What sort of composing are you doing now and how packed is your time?

I am into music 24*7 and I am fortunate to have an understanding wife and parents.   Composing is my forte now.    However busy I am, I devote time everyday for my practice.  Right now I am very busy composing  music  for mobile operators and it is a time bound project.    There are two sections in this. One is replication of devotional songs like Harivarasanam with new orchestra.  I am getting other singers to sing for these.  The other is picking songs like Ni Dayarada or Ye Teeruga Nanu and do orchestration without marring the lyrical content, or drowning the sahithyam. The mobile operators will be using them for caller tunes, downloads, and also they have direct tie-up with You Tube.  I am updating myself on technology,  and  also on the western music side for doing orchestration.   I am learning from Ganapathy Sir of Raja Sir’s troupe and Henry Kuruvilla of ARR’s troupe. It is a blend of old and new.  I have  also composed and sung a song for a multilingual Swiss film, wherein the hero is a Tamilian!!
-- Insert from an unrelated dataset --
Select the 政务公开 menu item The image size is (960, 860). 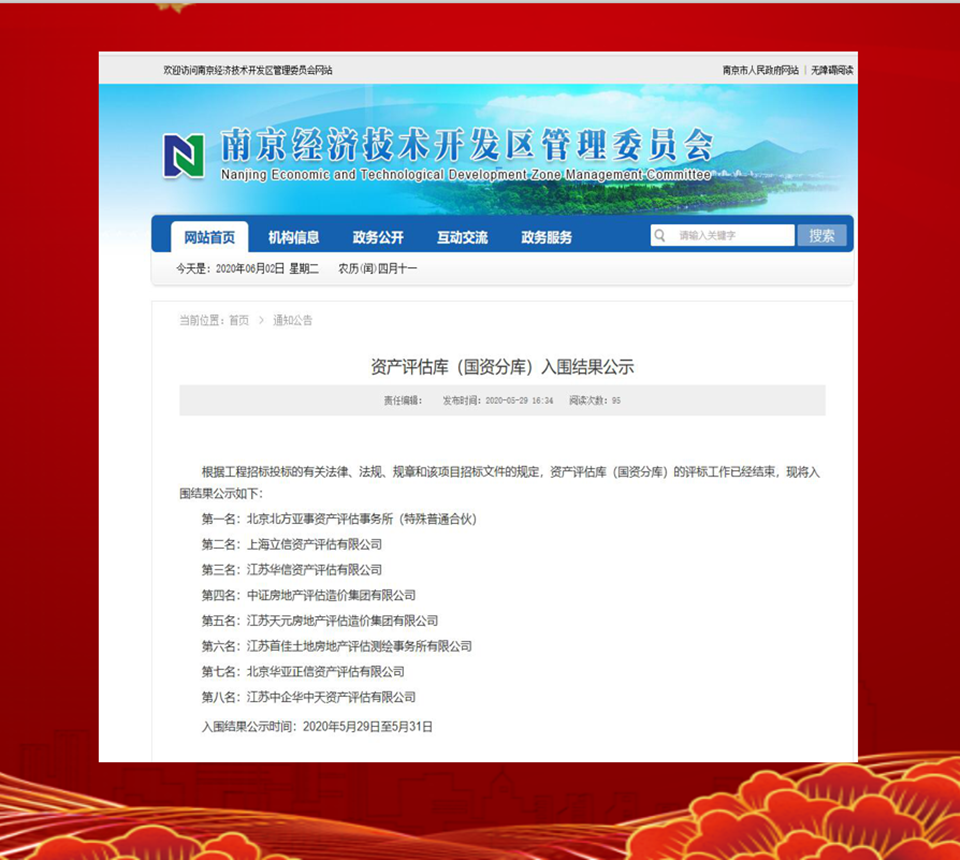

Who is your favourite artiste?

As I told you, for me Bhakti bhavam is what matters.  When I sing  I feel that the devotion should reach the ultimate listener.  In that way I like M S Subbalakshmi amma’s rendition  which is very touching.  Without the bhakti bahavam she could not have reached this level.  Her Suprabhatam is being played even now.  All that is Anugraham. 


We can conclude for sure that it is not only MSS’ Suprabhatam or Annamacarya kritis, but other  exclusive renderings of other artistes, like Harivarasanam, Jagadoddarana, Varugalamo etc.,   soaked in Bhakthi and  many other kritis of the trinity, Bharatiyar songs etc. also have lasting listenership.